Congress is a village in Wayne County, Ohio, United States. The population was 132 at the 2020 census.

==History==
Congress was originally called Waynesburg, and under the latter name was laid out in 1827.

==Geography==
According to the United States Census Bureau, the village has a total area of 0.16 sqmi, all of it land.

==Demographics==

Historical population
| Census | Pop. | Note | %± |
| 1870 | 309 |  | — |
| 1880 | 301 |  | −2.6% |
| 1890 | 229 |  | −23.9% |
| 1900 | 198 |  | −13.5% |
| 1910 | 164 |  | −17.2% |
| 1920 | 123 |  | −25.0% |
| 1930 | 126 |  | 2.4% |
| 1940 | 157 |  | 24.6% |
| 1950 | 186 |  | 18.5% |
| 1960 | 186 |  | 0.0% |
| 1970 | 205 |  | 10.2% |
| 1980 | 178 |  | −13.2% |
| 1990 | 162 |  | −9.0% |
| 2000 | 192 |  | 18.5% |
| 2010 | 185 |  | −3.6% |
| 2020 | 132 |  | −28.6% |
| 2023 (est.) | 132 | Steady | 0.0% |
U.S. Decennial Census

===2010 census===
As of the census of 2010, there were 185 people, 65 households, and 48 families living in the village. The population density was 1156.3 PD/sqmi. There were 72 housing units at an average density of 450.0 /sqmi. The racial makeup of the village was 97.3% White, 0.5% African American, 0.5% Asian, and 1.6% from two or more races. Hispanic or Latino of any race were 2.7% of the population.

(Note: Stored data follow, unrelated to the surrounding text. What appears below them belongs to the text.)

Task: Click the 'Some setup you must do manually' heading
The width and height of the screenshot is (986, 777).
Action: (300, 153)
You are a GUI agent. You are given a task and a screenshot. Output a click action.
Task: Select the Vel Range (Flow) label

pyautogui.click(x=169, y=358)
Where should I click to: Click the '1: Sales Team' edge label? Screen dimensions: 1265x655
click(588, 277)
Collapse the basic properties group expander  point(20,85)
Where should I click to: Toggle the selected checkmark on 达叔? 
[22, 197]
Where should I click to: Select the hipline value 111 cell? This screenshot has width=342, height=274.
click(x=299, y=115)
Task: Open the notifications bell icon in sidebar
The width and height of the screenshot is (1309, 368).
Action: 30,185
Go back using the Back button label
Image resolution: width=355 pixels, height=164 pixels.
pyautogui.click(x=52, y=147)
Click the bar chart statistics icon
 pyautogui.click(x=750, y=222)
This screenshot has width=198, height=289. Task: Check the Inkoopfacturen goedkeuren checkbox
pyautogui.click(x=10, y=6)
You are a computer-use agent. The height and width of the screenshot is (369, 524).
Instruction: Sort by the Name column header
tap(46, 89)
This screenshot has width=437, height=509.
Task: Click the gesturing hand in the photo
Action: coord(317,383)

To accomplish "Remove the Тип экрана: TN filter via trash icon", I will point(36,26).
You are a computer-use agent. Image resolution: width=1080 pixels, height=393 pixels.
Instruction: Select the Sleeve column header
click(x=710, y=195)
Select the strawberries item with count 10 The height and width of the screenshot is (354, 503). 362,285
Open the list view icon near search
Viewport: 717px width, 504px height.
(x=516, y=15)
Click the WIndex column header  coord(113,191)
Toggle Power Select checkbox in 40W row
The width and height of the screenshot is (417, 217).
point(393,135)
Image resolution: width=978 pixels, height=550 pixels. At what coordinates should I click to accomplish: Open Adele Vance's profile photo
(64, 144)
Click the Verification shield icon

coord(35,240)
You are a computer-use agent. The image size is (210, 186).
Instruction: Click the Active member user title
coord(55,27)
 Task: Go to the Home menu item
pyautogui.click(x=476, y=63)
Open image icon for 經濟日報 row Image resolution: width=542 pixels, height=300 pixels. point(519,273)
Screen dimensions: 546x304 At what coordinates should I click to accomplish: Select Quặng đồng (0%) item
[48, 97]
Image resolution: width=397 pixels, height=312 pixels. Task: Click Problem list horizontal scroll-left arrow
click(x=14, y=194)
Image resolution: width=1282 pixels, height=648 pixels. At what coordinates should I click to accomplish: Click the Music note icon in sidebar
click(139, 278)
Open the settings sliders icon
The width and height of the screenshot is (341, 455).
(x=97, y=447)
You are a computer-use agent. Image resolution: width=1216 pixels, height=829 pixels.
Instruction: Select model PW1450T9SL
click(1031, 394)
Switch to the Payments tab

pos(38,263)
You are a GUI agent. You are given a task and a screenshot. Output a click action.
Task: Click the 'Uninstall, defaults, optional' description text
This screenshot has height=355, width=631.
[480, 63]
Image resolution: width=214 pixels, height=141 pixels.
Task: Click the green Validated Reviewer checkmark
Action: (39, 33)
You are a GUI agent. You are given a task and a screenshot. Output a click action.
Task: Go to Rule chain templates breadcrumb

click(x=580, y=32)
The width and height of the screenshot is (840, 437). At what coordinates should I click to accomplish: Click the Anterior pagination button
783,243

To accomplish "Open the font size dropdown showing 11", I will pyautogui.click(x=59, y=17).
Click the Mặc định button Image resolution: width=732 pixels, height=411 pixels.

There were 65 households, of which 40.0% had children under the age of 18 living with them, 55.4% were married couples living together, 15.4% had a female householder with no husband present, 3.1% had a male householder with no wife present, and 26.2% were non-families. 16.9% of all households were made up of individuals, and 4.6% had someone living alone who was 65 years of age or older. The average household size was 2.85 and the average family size was 3.15.

The median age in the village was 35.7 years. 29.7% of residents were under the age of 18; 10.3% were between the ages of 18 and 24; 21% were from 25 to 44; 28.5% were from 45 to 64; and 10.3% were 65 years of age or older. The gender makeup of the village was 45.4% male and 54.6% female.

===2000 census===
As of the census of 2000, there were 192 people, 64 households, and 52 families living in the village. The population density was 1,154.2 PD/sqmi. There were 68 housing units at an average density of 408.8 /sqmi. The racial makeup of the village was 97.40% White, and 2.60% from two or more races.

There were 64 households, out of which 29.7% had children under the age of 18 living with them, 73.4% were married couples living together, 3.1% had a female householder with no husband present, and 18.8% were non-families. 14.1% of all households were made up of individuals, and 6.3% had someone living alone who was 65 years of age or older. The average household size was 3.00 and the average family size was 3.35.

In the village, the population was spread out, with 25.5% under the age of 18, 10.9% from 18 to 24, 25.5% from 25 to 44, 29.2% from 45 to 64, and 8.9% who were 65 years of age or older. The median age was 35 years. For every 100 females there were 111.0 males. For every 100 females age 18 and over, there were 110.3 males.

The median income for a household in the village was $36,875, and the median income for a family was $42,083. Males had a median income of $22,321 versus $19,375 for females. The per capita income for the village was $14,911. About 9.1% of families and 4.1% of the population were below the poverty line, including none of those under the age of eighteen or sixty five or over.